Copy the data entries below word for word.

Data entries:
╔══

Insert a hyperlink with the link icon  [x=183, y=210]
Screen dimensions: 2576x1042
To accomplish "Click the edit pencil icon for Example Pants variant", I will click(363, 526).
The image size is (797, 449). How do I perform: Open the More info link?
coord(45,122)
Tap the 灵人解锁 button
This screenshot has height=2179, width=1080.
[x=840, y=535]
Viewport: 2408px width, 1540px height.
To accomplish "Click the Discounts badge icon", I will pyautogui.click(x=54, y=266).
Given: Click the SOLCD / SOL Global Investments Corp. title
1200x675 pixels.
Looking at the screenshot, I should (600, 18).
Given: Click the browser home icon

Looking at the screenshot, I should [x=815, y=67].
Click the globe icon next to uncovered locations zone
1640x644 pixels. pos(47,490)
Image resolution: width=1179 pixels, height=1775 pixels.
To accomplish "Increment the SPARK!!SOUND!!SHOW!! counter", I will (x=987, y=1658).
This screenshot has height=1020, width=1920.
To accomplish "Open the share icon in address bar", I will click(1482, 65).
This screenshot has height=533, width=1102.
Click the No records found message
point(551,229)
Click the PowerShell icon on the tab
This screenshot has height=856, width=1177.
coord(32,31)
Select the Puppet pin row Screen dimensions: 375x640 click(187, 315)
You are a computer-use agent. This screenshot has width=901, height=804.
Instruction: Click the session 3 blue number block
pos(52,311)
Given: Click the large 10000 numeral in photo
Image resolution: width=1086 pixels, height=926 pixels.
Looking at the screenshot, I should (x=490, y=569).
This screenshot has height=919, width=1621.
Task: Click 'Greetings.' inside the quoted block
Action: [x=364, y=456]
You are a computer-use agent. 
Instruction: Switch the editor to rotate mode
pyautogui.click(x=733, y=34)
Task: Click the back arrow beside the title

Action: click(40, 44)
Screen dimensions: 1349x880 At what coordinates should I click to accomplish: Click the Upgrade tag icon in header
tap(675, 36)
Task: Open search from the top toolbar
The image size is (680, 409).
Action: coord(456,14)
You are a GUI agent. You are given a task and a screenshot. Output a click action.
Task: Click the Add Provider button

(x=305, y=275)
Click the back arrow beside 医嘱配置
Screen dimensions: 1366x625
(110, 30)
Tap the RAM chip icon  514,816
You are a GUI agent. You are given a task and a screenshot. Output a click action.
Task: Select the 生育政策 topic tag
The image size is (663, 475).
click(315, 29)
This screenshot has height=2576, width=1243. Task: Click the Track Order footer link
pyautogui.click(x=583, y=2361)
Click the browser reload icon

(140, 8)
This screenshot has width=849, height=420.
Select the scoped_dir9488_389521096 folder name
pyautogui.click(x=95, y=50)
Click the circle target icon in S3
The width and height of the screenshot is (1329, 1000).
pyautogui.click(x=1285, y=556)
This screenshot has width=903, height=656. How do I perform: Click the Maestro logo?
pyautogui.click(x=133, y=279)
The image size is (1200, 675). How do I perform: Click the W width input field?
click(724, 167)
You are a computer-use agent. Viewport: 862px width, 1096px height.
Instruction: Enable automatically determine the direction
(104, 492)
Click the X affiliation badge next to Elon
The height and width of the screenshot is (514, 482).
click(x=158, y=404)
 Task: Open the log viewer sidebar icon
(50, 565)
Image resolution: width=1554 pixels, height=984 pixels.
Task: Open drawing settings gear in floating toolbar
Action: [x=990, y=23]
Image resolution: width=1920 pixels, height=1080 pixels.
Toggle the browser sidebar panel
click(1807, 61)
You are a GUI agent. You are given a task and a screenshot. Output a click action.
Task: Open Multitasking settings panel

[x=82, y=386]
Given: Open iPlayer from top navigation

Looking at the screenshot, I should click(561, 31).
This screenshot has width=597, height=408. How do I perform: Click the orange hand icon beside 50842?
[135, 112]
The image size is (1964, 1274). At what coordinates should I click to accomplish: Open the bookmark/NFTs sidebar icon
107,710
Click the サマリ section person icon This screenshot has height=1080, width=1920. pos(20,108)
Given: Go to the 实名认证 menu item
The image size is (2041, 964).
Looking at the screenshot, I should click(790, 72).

╚══

> [COMPLETED EXERCISE]:
Insert a hyperlink with the link icon  [x=183, y=210]
Screen dimensions: 2576x1042
To accomplish "Click the edit pencil icon for Example Pants variant", I will click(363, 526).
The image size is (797, 449). How do I perform: Open the More info link?
coord(45,122)
Tap the 灵人解锁 button
This screenshot has height=2179, width=1080.
[x=840, y=535]
Viewport: 2408px width, 1540px height.
To accomplish "Click the Discounts badge icon", I will pyautogui.click(x=54, y=266).
Given: Click the SOLCD / SOL Global Investments Corp. title
1200x675 pixels.
Looking at the screenshot, I should (600, 18).
Given: Click the browser home icon

Looking at the screenshot, I should [x=815, y=67].
Click the globe icon next to uncovered locations zone
1640x644 pixels. pos(47,490)
Image resolution: width=1179 pixels, height=1775 pixels.
To accomplish "Increment the SPARK!!SOUND!!SHOW!! counter", I will (x=987, y=1658).
This screenshot has height=1020, width=1920.
To accomplish "Open the share icon in address bar", I will click(1482, 65).
This screenshot has height=533, width=1102.
Click the No records found message
point(551,229)
Click the PowerShell icon on the tab
This screenshot has height=856, width=1177.
coord(32,31)
Select the Puppet pin row Screen dimensions: 375x640 click(187, 315)
You are a computer-use agent. This screenshot has width=901, height=804.
Instruction: Click the session 3 blue number block
pos(52,311)
Given: Click the large 10000 numeral in photo
Image resolution: width=1086 pixels, height=926 pixels.
Looking at the screenshot, I should (x=490, y=569).
This screenshot has height=919, width=1621.
Task: Click 'Greetings.' inside the quoted block
Action: [x=364, y=456]
You are a computer-use agent. 
Instruction: Switch the editor to rotate mode
pyautogui.click(x=733, y=34)
Task: Click the back arrow beside the title

Action: click(40, 44)
Screen dimensions: 1349x880 At what coordinates should I click to accomplish: Click the Upgrade tag icon in header
tap(675, 36)
Task: Open search from the top toolbar
The image size is (680, 409).
Action: coord(456,14)
You are a GUI agent. You are given a task and a screenshot. Output a click action.
Task: Click the Add Provider button

(x=305, y=275)
Click the back arrow beside 医嘱配置
Screen dimensions: 1366x625
(110, 30)
Tap the RAM chip icon  514,816
You are a GUI agent. You are given a task and a screenshot. Output a click action.
Task: Select the 生育政策 topic tag
The image size is (663, 475).
click(315, 29)
This screenshot has height=2576, width=1243. Task: Click the Track Order footer link
pyautogui.click(x=583, y=2361)
Click the browser reload icon

(140, 8)
This screenshot has width=849, height=420.
Select the scoped_dir9488_389521096 folder name
pyautogui.click(x=95, y=50)
Click the circle target icon in S3
The width and height of the screenshot is (1329, 1000).
pyautogui.click(x=1285, y=556)
This screenshot has width=903, height=656. How do I perform: Click the Maestro logo?
pyautogui.click(x=133, y=279)
The image size is (1200, 675). How do I perform: Click the W width input field?
click(724, 167)
You are a computer-use agent. Viewport: 862px width, 1096px height.
Instruction: Enable automatically determine the direction
(104, 492)
Click the X affiliation badge next to Elon
The height and width of the screenshot is (514, 482).
click(x=158, y=404)
 Task: Open the log viewer sidebar icon
(50, 565)
Image resolution: width=1554 pixels, height=984 pixels.
Task: Open drawing settings gear in floating toolbar
Action: [x=990, y=23]
Image resolution: width=1920 pixels, height=1080 pixels.
Toggle the browser sidebar panel
click(1807, 61)
You are a GUI agent. You are given a task and a screenshot. Output a click action.
Task: Open Multitasking settings panel

[x=82, y=386]
Given: Open iPlayer from top navigation

Looking at the screenshot, I should click(561, 31).
This screenshot has width=597, height=408. How do I perform: Click the orange hand icon beside 50842?
[135, 112]
The image size is (1964, 1274). At what coordinates should I click to accomplish: Open the bookmark/NFTs sidebar icon
107,710
Click the サマリ section person icon This screenshot has height=1080, width=1920. pos(20,108)
Given: Go to the 实名认证 menu item
The image size is (2041, 964).
Looking at the screenshot, I should click(790, 72).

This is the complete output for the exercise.